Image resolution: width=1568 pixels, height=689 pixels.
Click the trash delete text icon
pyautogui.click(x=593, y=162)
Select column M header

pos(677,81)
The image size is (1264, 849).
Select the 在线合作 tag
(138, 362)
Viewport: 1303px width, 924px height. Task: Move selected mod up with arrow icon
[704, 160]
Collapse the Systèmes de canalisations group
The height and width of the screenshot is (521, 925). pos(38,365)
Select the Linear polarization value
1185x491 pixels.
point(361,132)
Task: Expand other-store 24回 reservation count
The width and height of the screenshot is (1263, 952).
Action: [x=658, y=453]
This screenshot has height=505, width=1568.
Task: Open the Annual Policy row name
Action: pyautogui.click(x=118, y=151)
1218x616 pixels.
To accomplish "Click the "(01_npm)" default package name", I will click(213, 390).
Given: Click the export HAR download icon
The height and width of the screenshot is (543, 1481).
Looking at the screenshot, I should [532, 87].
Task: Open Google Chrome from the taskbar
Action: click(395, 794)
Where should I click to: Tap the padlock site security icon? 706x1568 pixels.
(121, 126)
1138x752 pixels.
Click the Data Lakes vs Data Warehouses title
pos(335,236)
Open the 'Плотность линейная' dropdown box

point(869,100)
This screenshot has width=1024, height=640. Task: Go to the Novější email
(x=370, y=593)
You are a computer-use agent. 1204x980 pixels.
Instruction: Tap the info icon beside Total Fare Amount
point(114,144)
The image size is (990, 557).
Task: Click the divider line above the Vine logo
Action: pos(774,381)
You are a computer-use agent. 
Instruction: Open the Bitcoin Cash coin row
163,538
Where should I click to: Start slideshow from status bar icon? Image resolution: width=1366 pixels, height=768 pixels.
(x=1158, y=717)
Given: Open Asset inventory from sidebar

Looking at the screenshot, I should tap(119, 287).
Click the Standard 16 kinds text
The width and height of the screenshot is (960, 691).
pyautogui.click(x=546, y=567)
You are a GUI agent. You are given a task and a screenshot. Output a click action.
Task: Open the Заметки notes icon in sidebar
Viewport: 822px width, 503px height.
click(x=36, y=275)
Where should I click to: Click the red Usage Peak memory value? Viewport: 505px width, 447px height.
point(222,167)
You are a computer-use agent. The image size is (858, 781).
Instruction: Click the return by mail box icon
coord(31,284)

-------------------------

■ WHAT YOU ARE ASKED TO DO
Copy out exactly the line holding "Given: Open Asset inventory from sidebar" and each line after it through the end of the entries, and leave out everything else.

■ ANSWER TO THIS TASK
Given: Open Asset inventory from sidebar

Looking at the screenshot, I should tap(119, 287).
Click the Standard 16 kinds text
The width and height of the screenshot is (960, 691).
pyautogui.click(x=546, y=567)
You are a GUI agent. You are given a task and a screenshot. Output a click action.
Task: Open the Заметки notes icon in sidebar
Viewport: 822px width, 503px height.
click(x=36, y=275)
Where should I click to: Click the red Usage Peak memory value? Viewport: 505px width, 447px height.
point(222,167)
You are a computer-use agent. The image size is (858, 781).
Instruction: Click the return by mail box icon
coord(31,284)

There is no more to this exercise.